[Source data]
_ _ _ _

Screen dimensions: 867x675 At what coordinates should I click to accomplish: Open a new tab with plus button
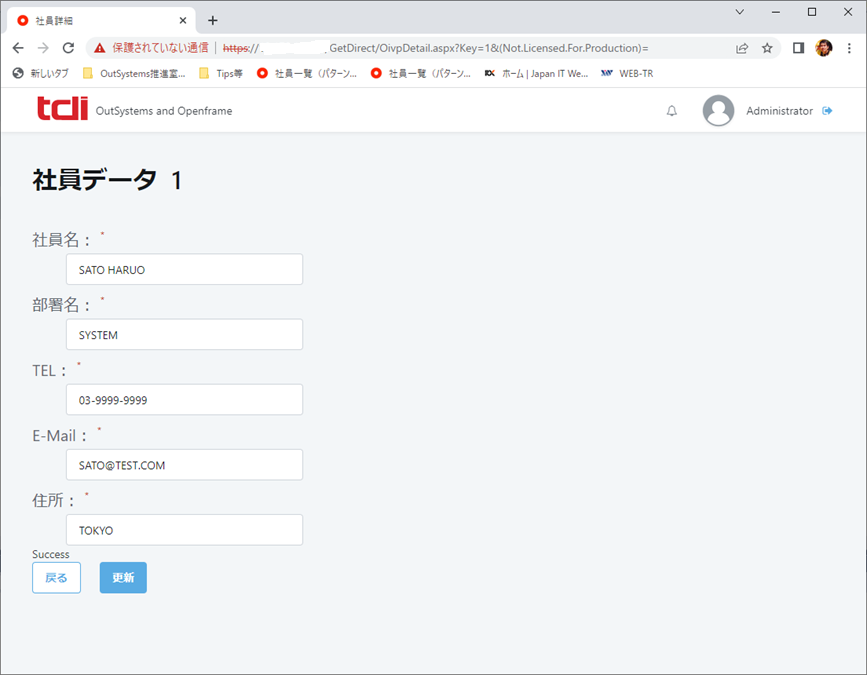(x=212, y=20)
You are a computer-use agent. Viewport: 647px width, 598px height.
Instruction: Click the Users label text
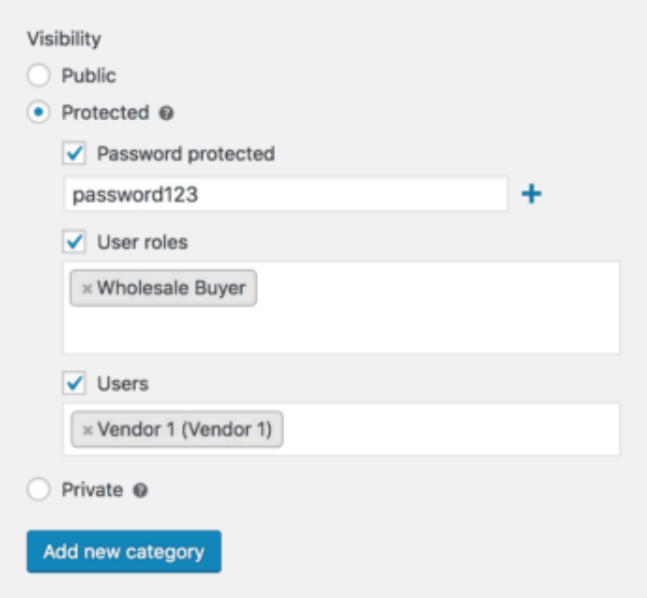pyautogui.click(x=122, y=383)
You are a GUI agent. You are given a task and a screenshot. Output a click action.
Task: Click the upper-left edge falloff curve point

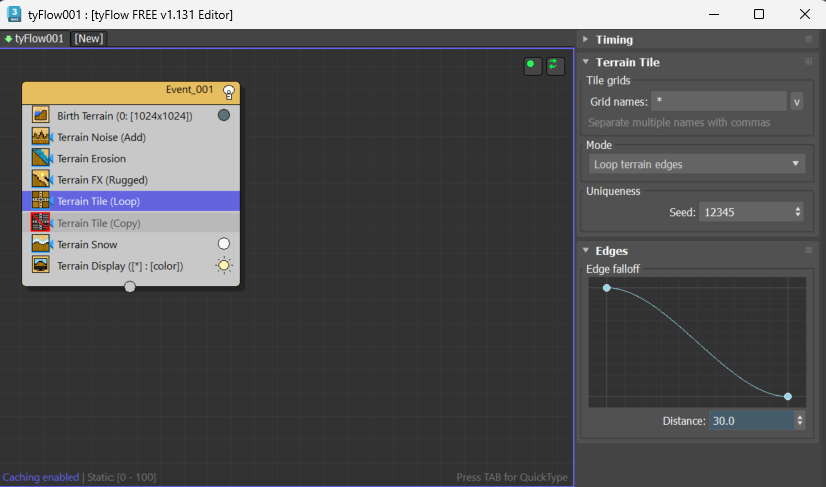[607, 288]
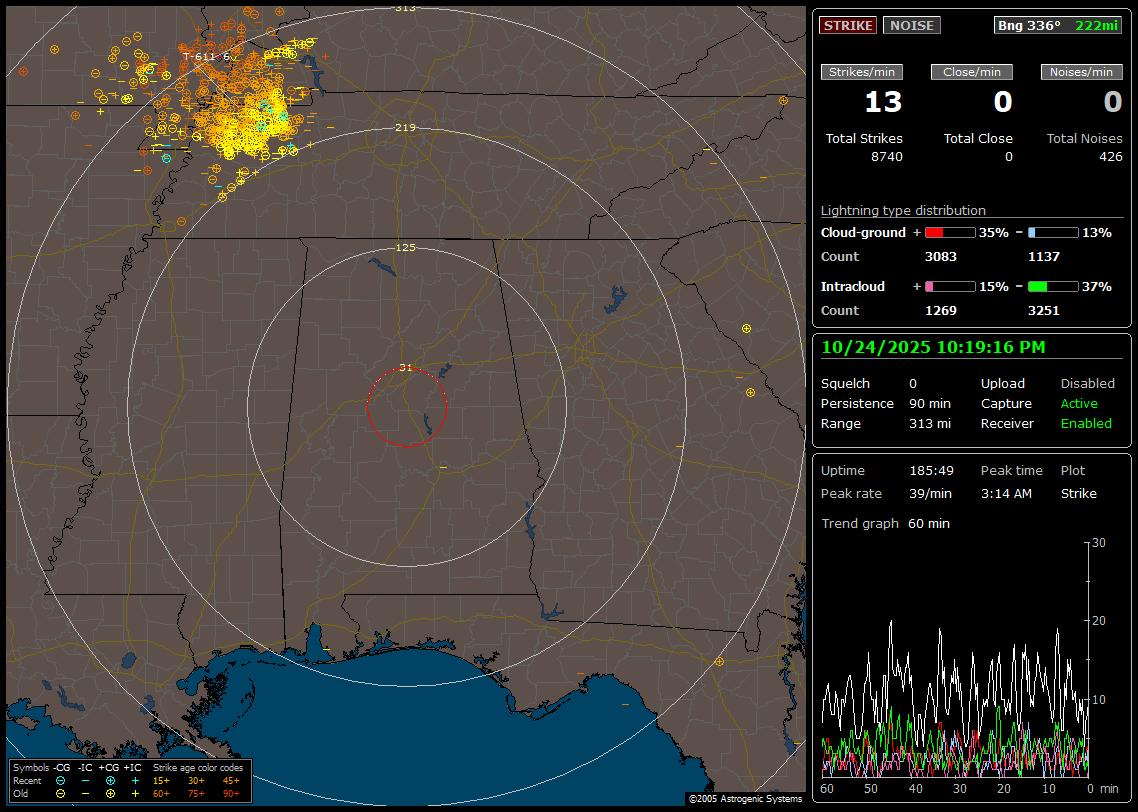Click the recent positive intracloud plus symbol
1138x812 pixels.
click(135, 780)
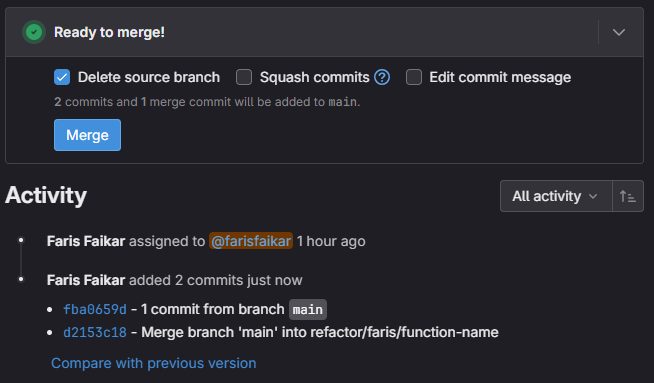Image resolution: width=654 pixels, height=383 pixels.
Task: Click the Ready to merge! heading
Action: 109,32
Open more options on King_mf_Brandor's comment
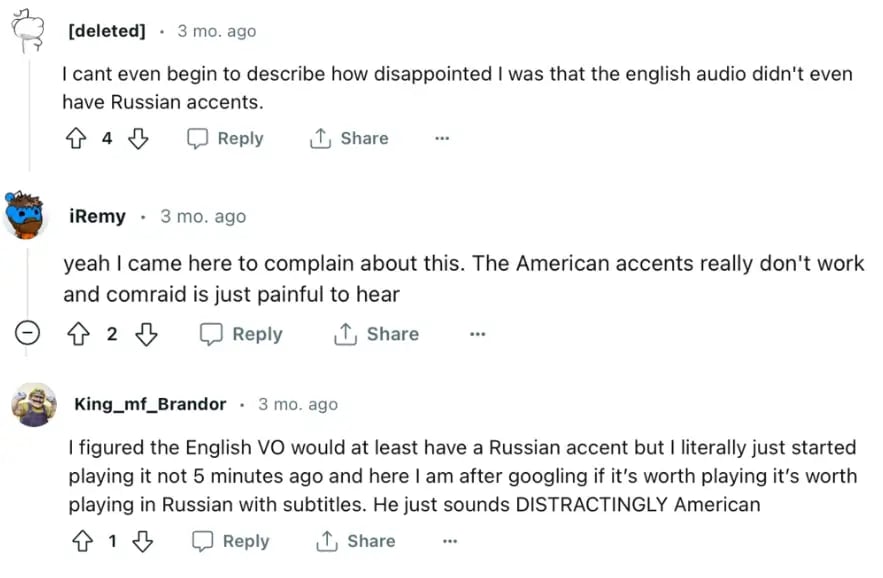 coord(450,541)
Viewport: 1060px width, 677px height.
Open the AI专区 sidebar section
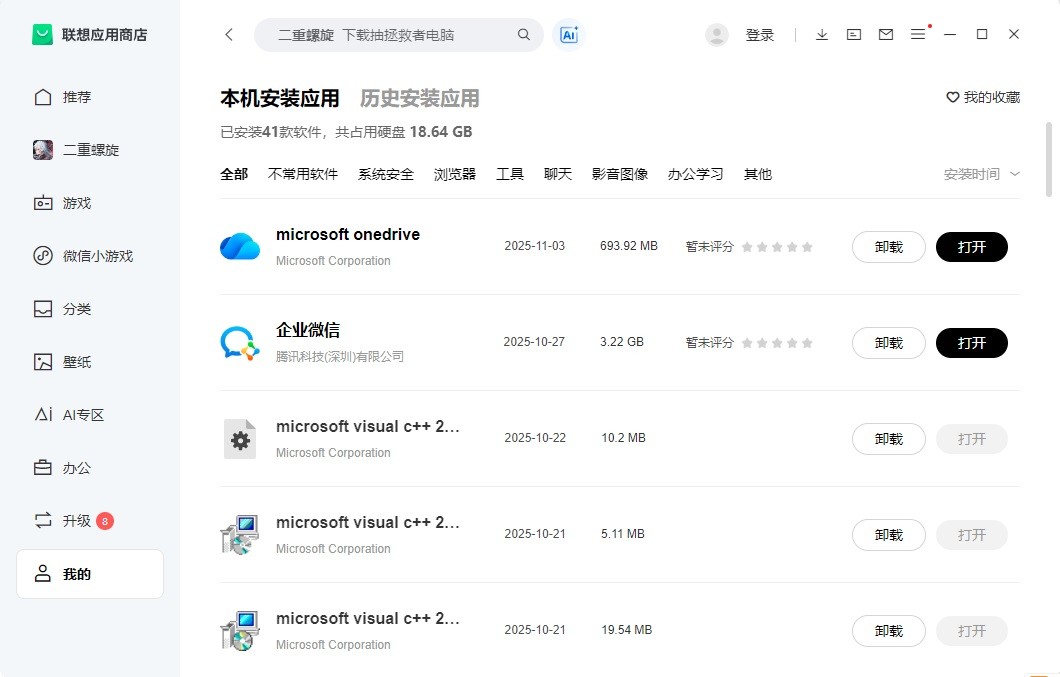pos(83,415)
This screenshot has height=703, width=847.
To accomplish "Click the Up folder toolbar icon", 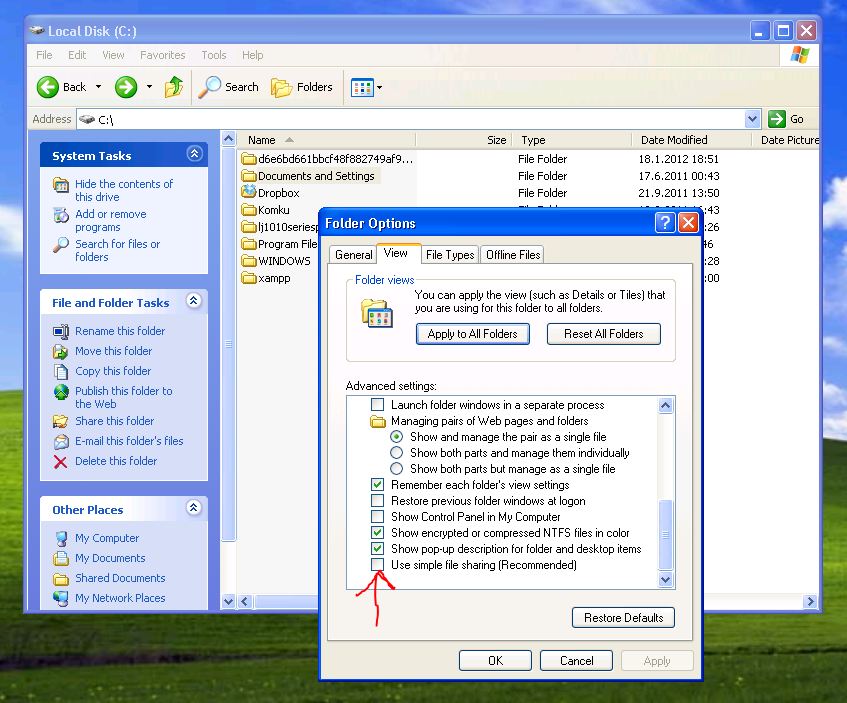I will point(174,87).
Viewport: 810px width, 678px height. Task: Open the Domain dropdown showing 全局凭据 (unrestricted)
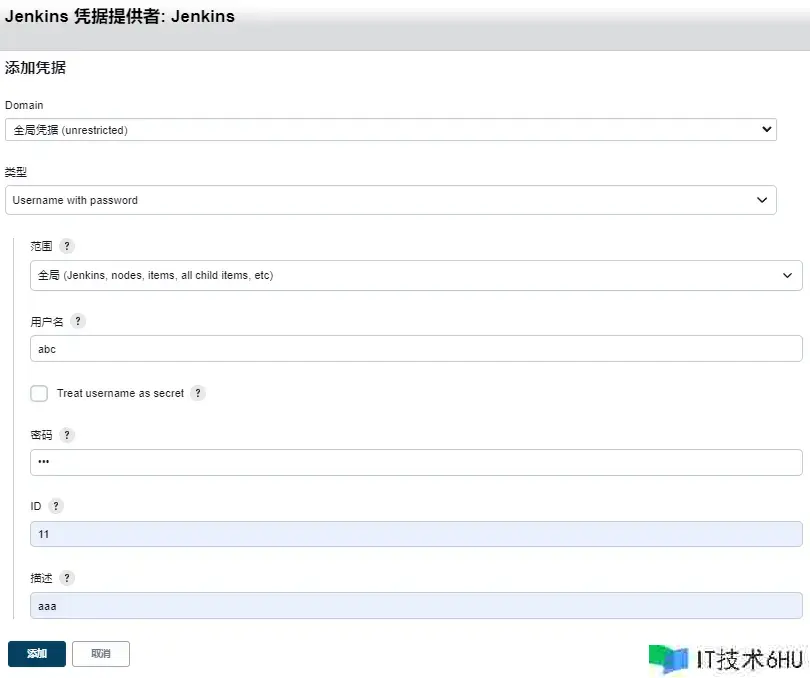[x=390, y=130]
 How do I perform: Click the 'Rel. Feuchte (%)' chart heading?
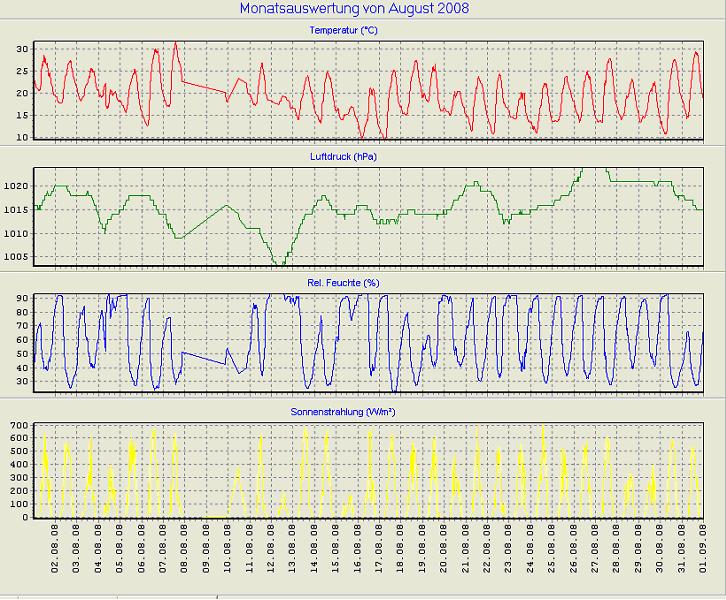click(344, 283)
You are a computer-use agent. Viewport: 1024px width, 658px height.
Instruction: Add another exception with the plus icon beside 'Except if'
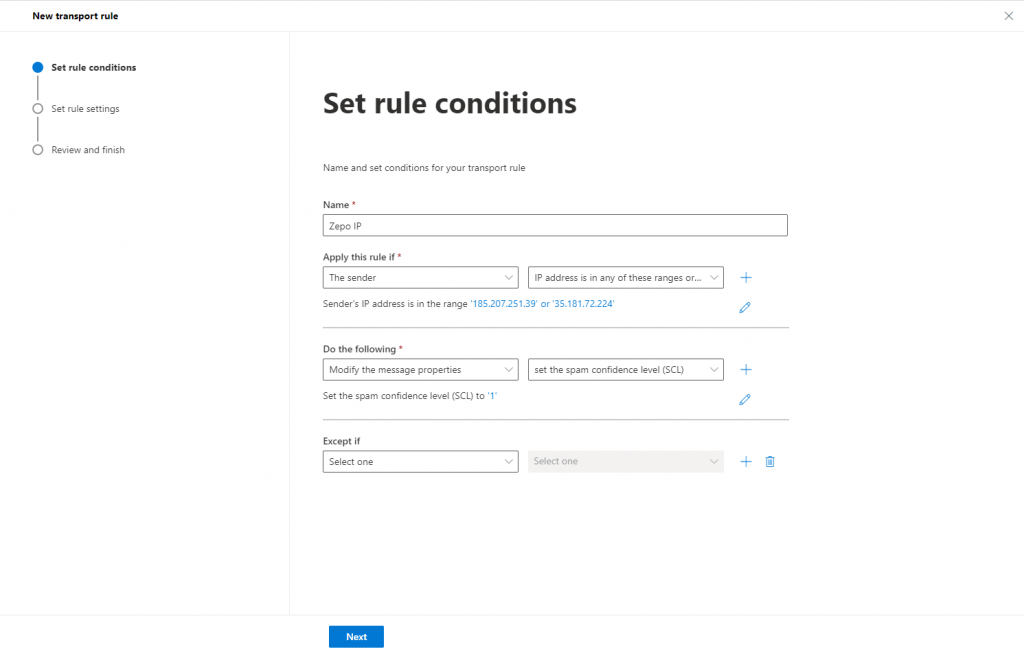click(x=745, y=461)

_ _ _ _

* _INSTRUCTIONS FOR THE TASK_:
Filter the lines above so that only those with the string "screenshot" remain, then copy them.

* _SOLUTION_:
You are a GUI agent. You are given a task and a screenshot. Output a click action.
This screenshot has height=703, width=847.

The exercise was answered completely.